続いて、2つ目の事例企業は、飲食店向けのモバイルオーダープラットフォームなどを提供するShowcase Gig様です。同社はCOVID-19の影響を大きく受けた業界である飲食業界を相手にしていることもあり、同社オウンドメディアの「DIG-IN」で飲食店向けのお役立ちコンテンツを多数展開しました。
その結果、「非接触」「テイクアウト」といったキーワード検索からの流入が増加。お問い合わせも10倍近く増えたそうです。そして、現在は急増したリードにしっかりと対応できるよう、インサイドセールスに受け渡すフローの自動化を進めています。さらに、チャットの利用も検討しています。

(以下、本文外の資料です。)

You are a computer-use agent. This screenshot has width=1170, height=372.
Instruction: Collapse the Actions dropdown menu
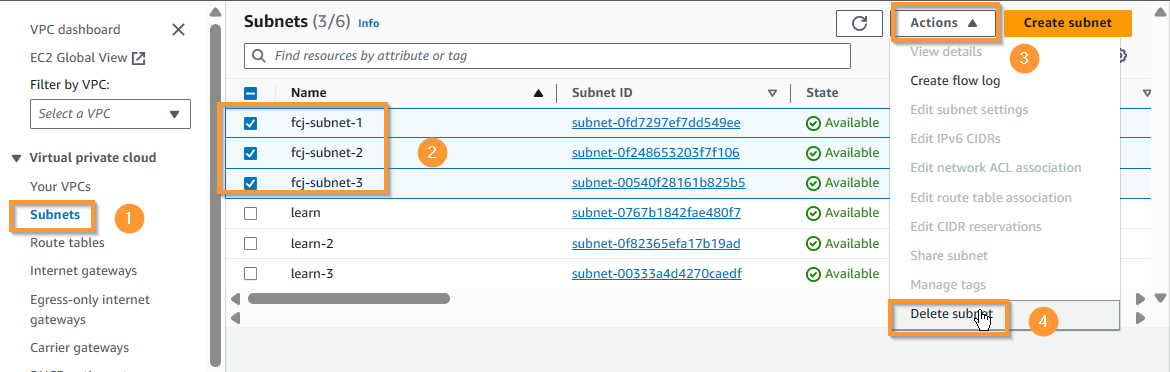pos(944,23)
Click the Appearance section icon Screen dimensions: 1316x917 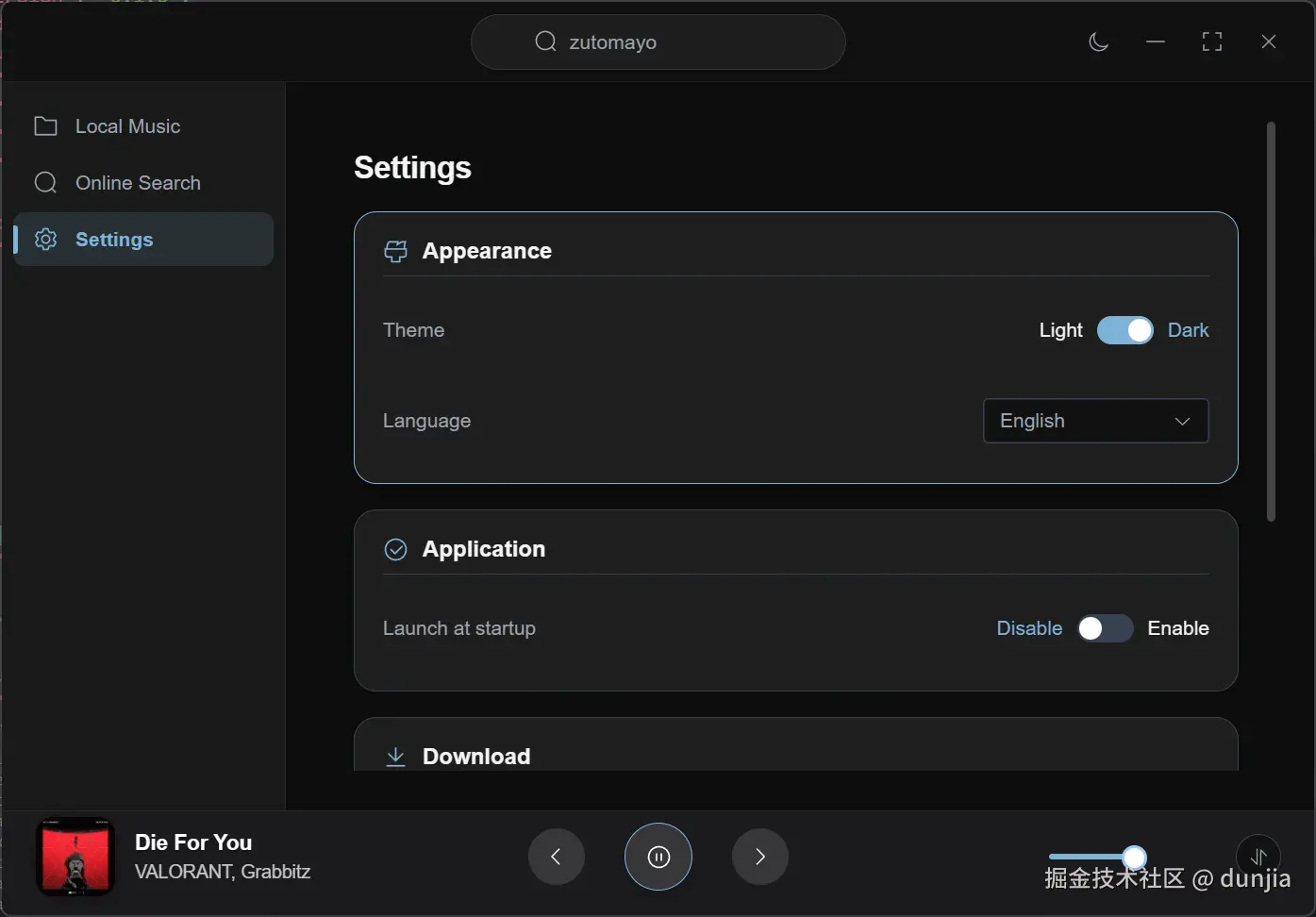click(x=395, y=251)
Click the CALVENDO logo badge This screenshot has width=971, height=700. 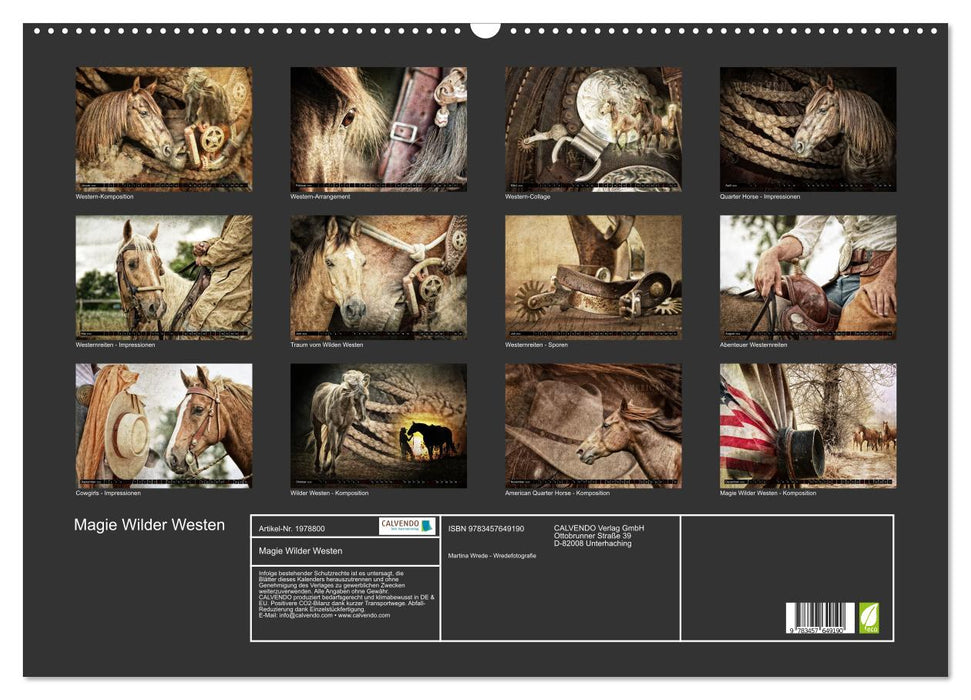[x=407, y=526]
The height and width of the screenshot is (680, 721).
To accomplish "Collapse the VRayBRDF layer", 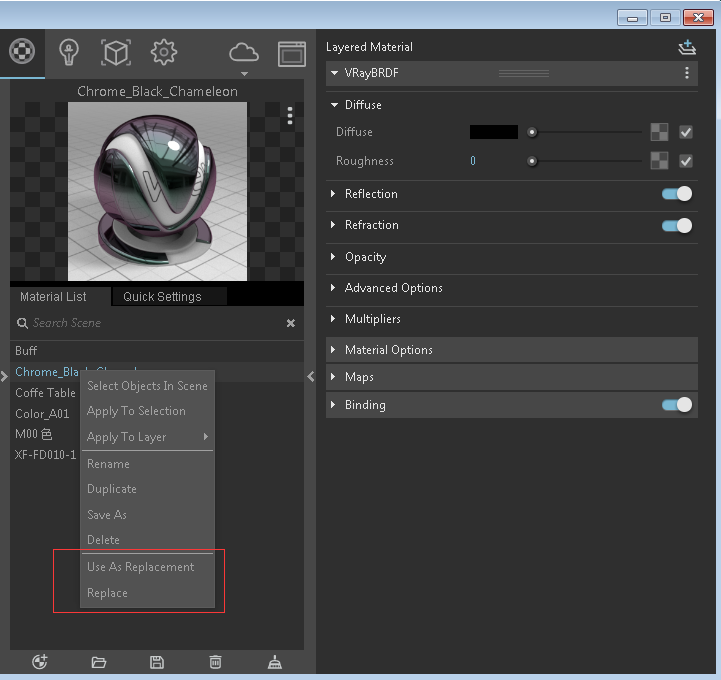I will pyautogui.click(x=334, y=73).
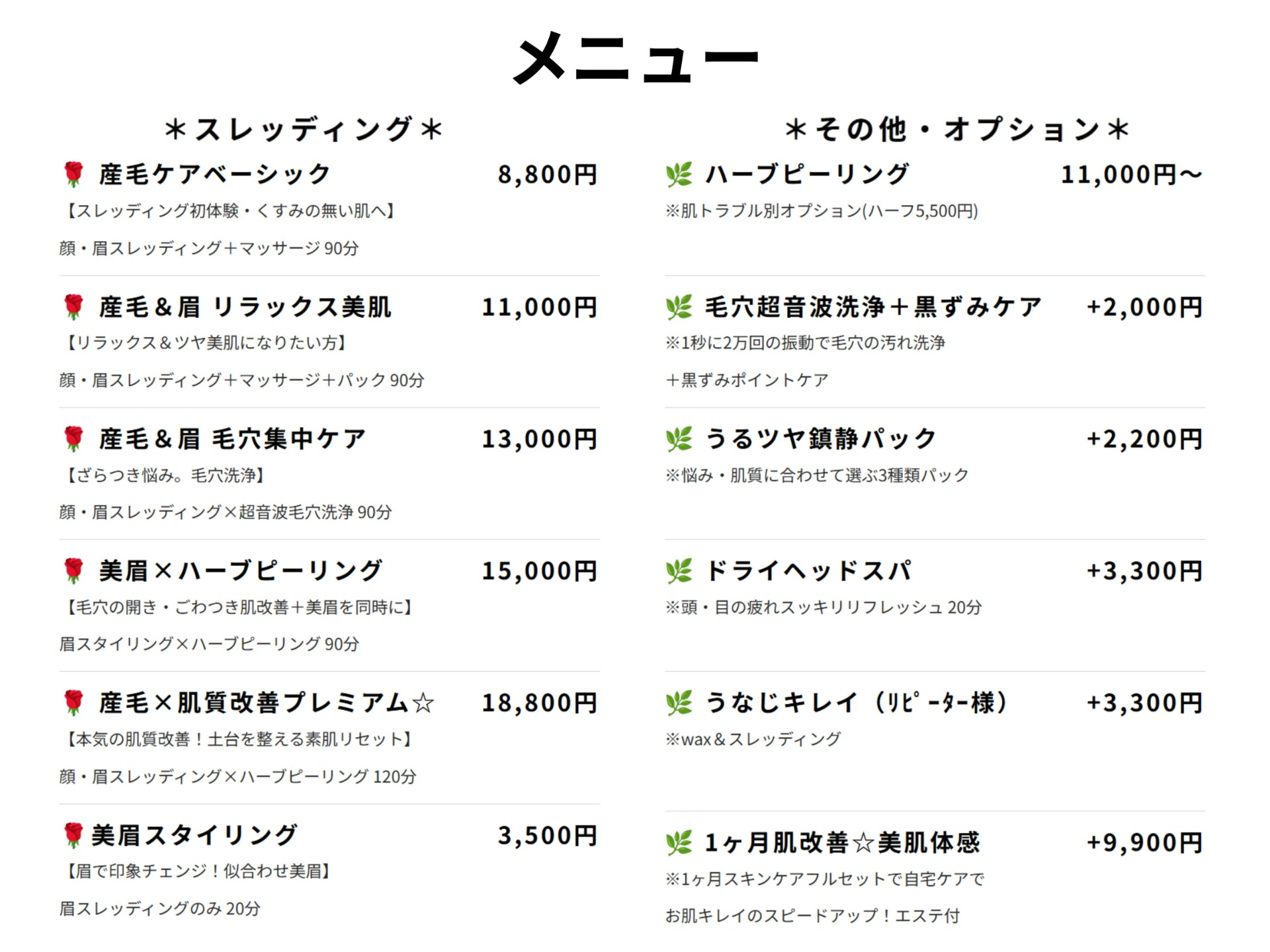Click the 18,800円 price
This screenshot has height=952, width=1270.
(540, 703)
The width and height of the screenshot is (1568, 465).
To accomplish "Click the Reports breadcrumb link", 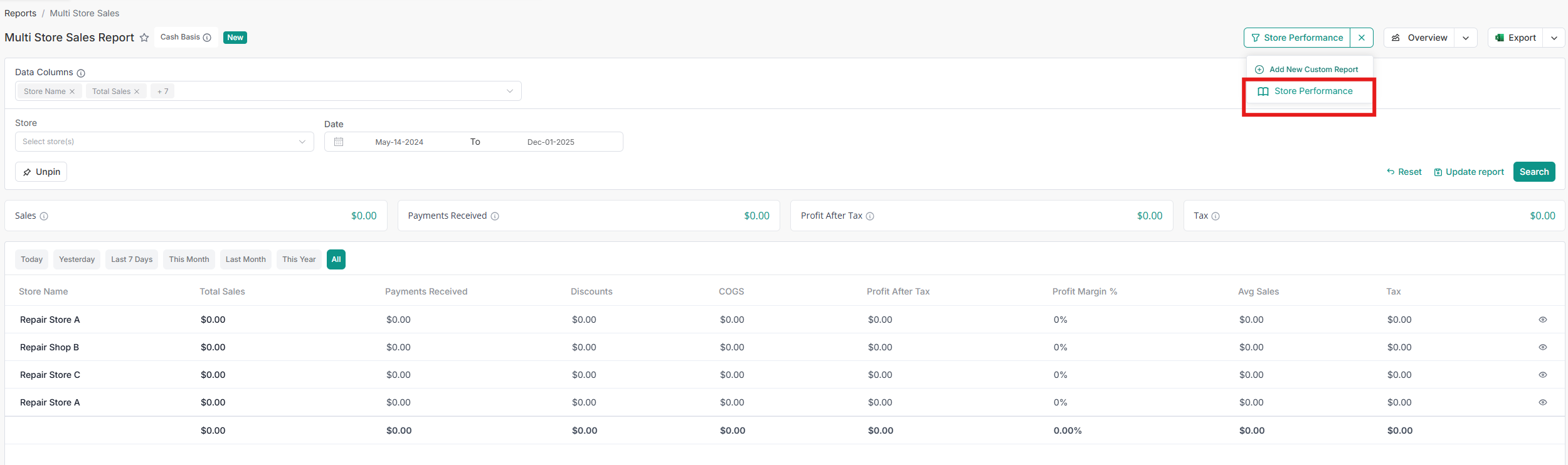I will 20,13.

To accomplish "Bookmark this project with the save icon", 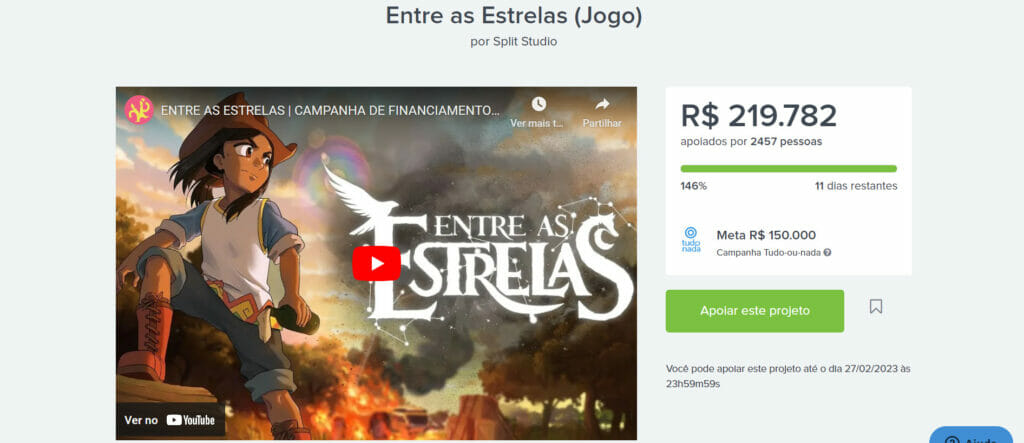I will click(876, 306).
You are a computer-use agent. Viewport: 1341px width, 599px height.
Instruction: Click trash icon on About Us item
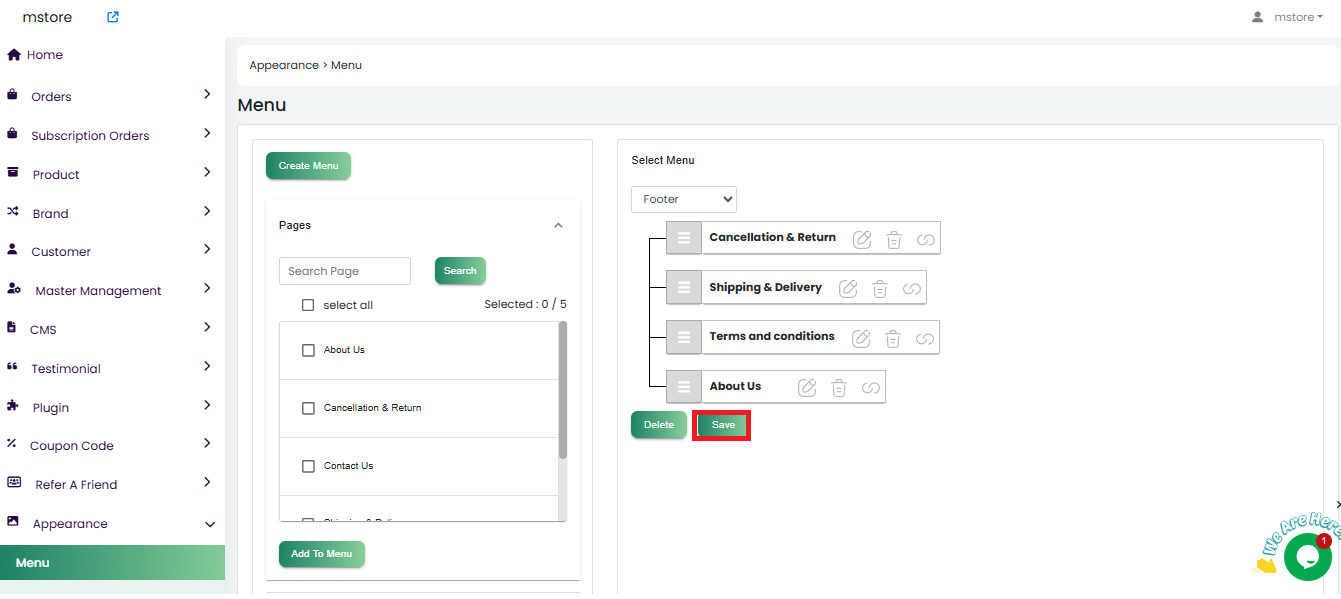[x=839, y=388]
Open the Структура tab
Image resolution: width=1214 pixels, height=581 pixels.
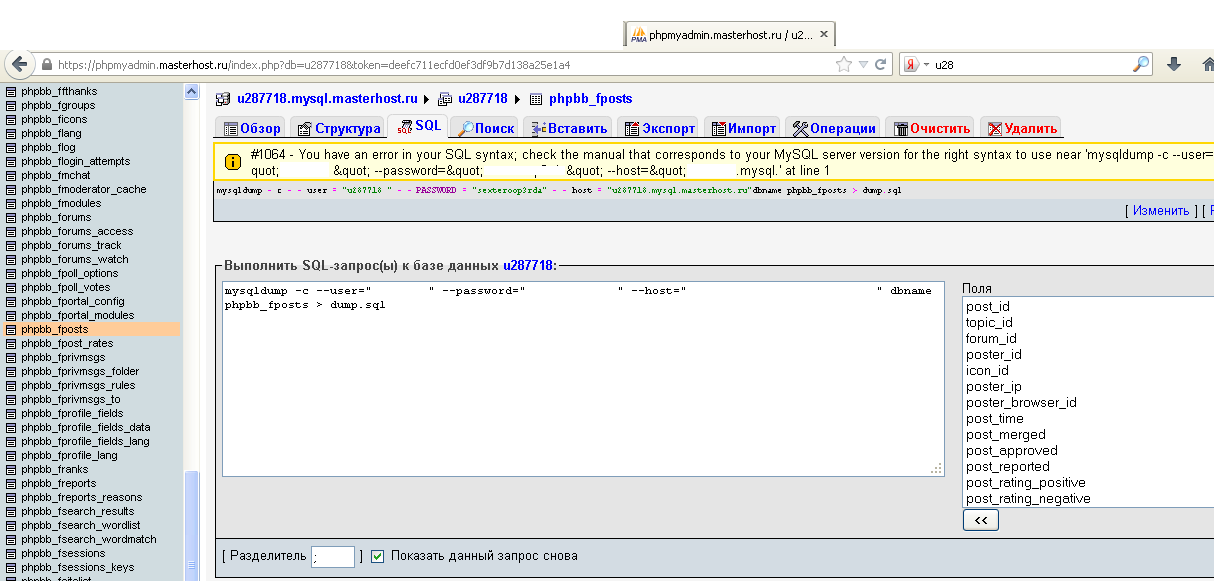337,128
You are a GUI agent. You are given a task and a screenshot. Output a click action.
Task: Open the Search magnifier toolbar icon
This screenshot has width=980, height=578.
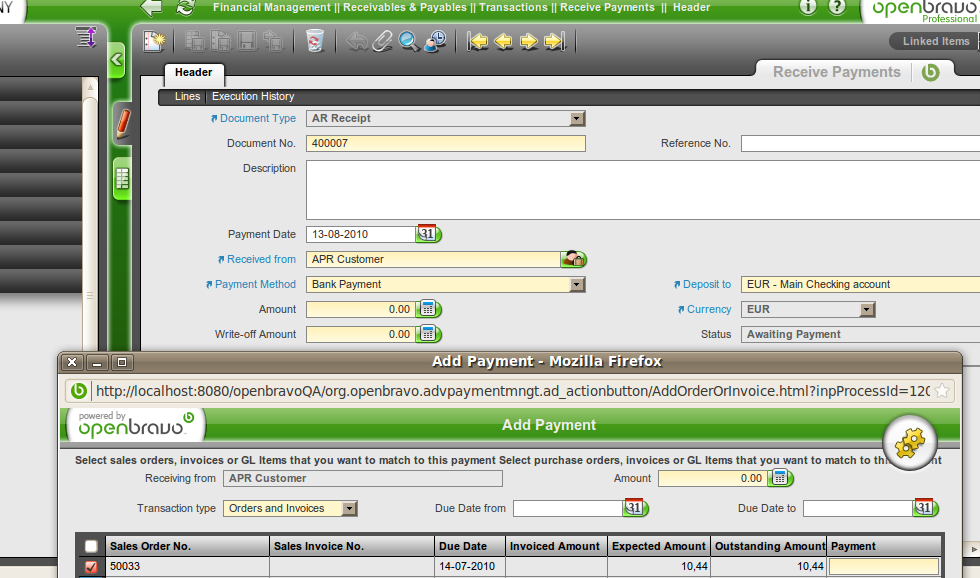click(408, 41)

同社も質の高いコンテンツの作成により見込み客を惹きつけることができた良い事例ですが、コンテンツをきっかけに自社サービスに興味を持ってくださった方をリードとしてフォローしていく仕組み作りに注力されているのが特徴です。
そして、最後にご紹介するのがBCP(事業継続計画)と呼ばれる、災害やシステム障害時のデータ保護など事業を続けていく上で必要な対策ソリューションを展開するビーティス様の事例です。
同社は4月の緊急事態宣言の影響などがあり、急きょオフィスが閉鎖となってしまいました。そのため、オフィスの固定電話にかかってくる問い合わせや見積書作成の依頼に対応ができなくなってしまったのです。そこで問い合わせの取りこぼしを減らすため、Webサイトにチャットを設置しました。
また、新型コロナウィルスにおけるBCP対応のブログ記事を公開したところトラフィックが急増。これを受け、防災関連のチェックリスト案内や過去のBCP関連ブログをeBookにまとめてライブラリーのページを作成・案内するなど、ブログを契機につながった見込み客を成約に導けるような施策を検討されています。